▶ **ARTICLE**:
★ ★ ★

The point is not to be dramatic. The point is to remove confusion.

If someone needs three seconds just to understand what they are looking at, that is already too long for a cold viewer.

A Reels hook framework showing first frame, reason, payoff, and next step

2. Give the Reel one clear promise

A lot of Reels lose views because they try to do too many things at once.

One video wants to be a tutorial, a story, a product review, a personal update, and a trend response all at the same time. The result is usually a Reel that feels busy, but not clear.

A stronger Reel has one promise.

Examples:

  • “How to make your brand pitch sound less generic”
  • “Three reasons your Reels get views but no follows”
  • “The fastest way to improve your Instagram bio before pitching brands”
  • “What I would change in this media kit before sending it”
  • “A simple lighting setup for filming Reels at home”

The promise does not need to be huge. It just needs to be specific.

Specific promises work because they help the viewer decide quickly whether the Reel is for them. If your audience is creators trying to land brand deals, a vague Reel about “growing online” is easier to ignore than a Reel about why a pitch email gets skipped.

This is also where your niche matters. The more clearly your content speaks to a specific audience, the easier it is for Instagram to understand who may care about it.

3. Use hooks that sound like real problems

Hooks are not just catchy lines. The best hooks sound like something your audience has actually thought, asked, or struggled with.

Weak hooks usually feel broad:

  • “Here are some Instagram tips”
  • “You need to know this”
  • “Social media is changing”
  • “Let’s talk about Reels”

Those can work if the creator already has a loyal audience, but they are not very useful for reaching new people.

Stronger hooks are more concrete:

  • “If your Reels get views but no followers, check your profile next.”
  • “Stop starting your Reels with the setup. Show the result first.”
  • “This is why your tutorial feels too slow.”
  • “Your caption is not saving a weak first frame.”
  • “Here is the difference between a Reel people watch and a Reel people save.”

A useful hook does two things: it names the problem and hints at the payoff.

You can find hook ideas inside comments, DMs, client questions, search suggestions, and analytics. If people keep asking the same thing, that is often a better hook than a random trend phrase.

Instagram also explains Reels as a short-form video format inside its official Reels help documentation, which is useful if you want to understand the format basics before testing creative angles.

4. Keep the pacing tight, but not chaotic

Fast pacing does not mean cutting every half second until the Reel feels stressful.

Good pacing means the video keeps giving the viewer a reason to stay.

That reason can be a new visual, a next step, a useful detail, a pattern break, a clearer example, or a payoff the viewer is waiting for.

A simple way to check pacing is to rewatch your Reel without sound and ask:

  • Can I understand what is happening?

★ ★ ★

▶ **GIVEN TASK A**:
In the article on Reels:
(i) According to the article, what does a stronger Reel have?
(ii) What two things does a useful hook do?
(iii) Where does the article say you can find hook ideas?

▶ **AVAILABLE RECORDS**:
★ ★ ★

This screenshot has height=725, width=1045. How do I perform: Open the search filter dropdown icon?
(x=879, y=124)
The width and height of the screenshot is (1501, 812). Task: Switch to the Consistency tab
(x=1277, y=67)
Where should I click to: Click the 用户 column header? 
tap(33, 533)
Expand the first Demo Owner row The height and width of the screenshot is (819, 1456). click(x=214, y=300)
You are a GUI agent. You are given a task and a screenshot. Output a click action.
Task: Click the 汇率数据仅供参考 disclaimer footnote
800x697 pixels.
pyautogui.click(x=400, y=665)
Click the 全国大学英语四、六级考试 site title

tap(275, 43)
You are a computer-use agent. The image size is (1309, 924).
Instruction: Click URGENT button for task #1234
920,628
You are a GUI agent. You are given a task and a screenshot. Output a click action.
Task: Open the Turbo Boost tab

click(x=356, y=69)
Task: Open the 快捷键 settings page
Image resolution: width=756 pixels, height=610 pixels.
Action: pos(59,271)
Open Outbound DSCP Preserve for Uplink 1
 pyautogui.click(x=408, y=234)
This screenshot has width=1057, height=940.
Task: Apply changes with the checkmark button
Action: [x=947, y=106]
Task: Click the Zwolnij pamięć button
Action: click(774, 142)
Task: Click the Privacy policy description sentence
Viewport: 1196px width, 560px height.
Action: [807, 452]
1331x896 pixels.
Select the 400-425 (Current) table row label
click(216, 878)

★ ★ ★

▶ **GIVEN TASK B**:
In the listing, take the stretch from its first line through the line containing "tap(275, 43)". Swap every "screenshot" for "image" and give that stretch back with nothing else changed.

▶ **COMPLETE RESPONSE A**:
(i) One promise.
(ii) It names the problem and hints at the payoff.
(iii) In comments, DMs, client questions, search suggestions, and analytics.

▶ **COMPLETE RESPONSE B**:
This image has height=725, width=1045. How do I perform: Open the search filter dropdown icon?
(x=879, y=124)
The width and height of the image is (1501, 812). Task: Switch to the Consistency tab
(x=1277, y=67)
Where should I click to: Click the 用户 column header? 
tap(33, 533)
Expand the first Demo Owner row The height and width of the image is (819, 1456). click(x=214, y=300)
You are a GUI agent. You are given a task and a image. Output a click action.
Task: Click the 汇率数据仅供参考 disclaimer footnote
800x697 pixels.
pyautogui.click(x=400, y=665)
Click the 全国大学英语四、六级考试 site title

tap(275, 43)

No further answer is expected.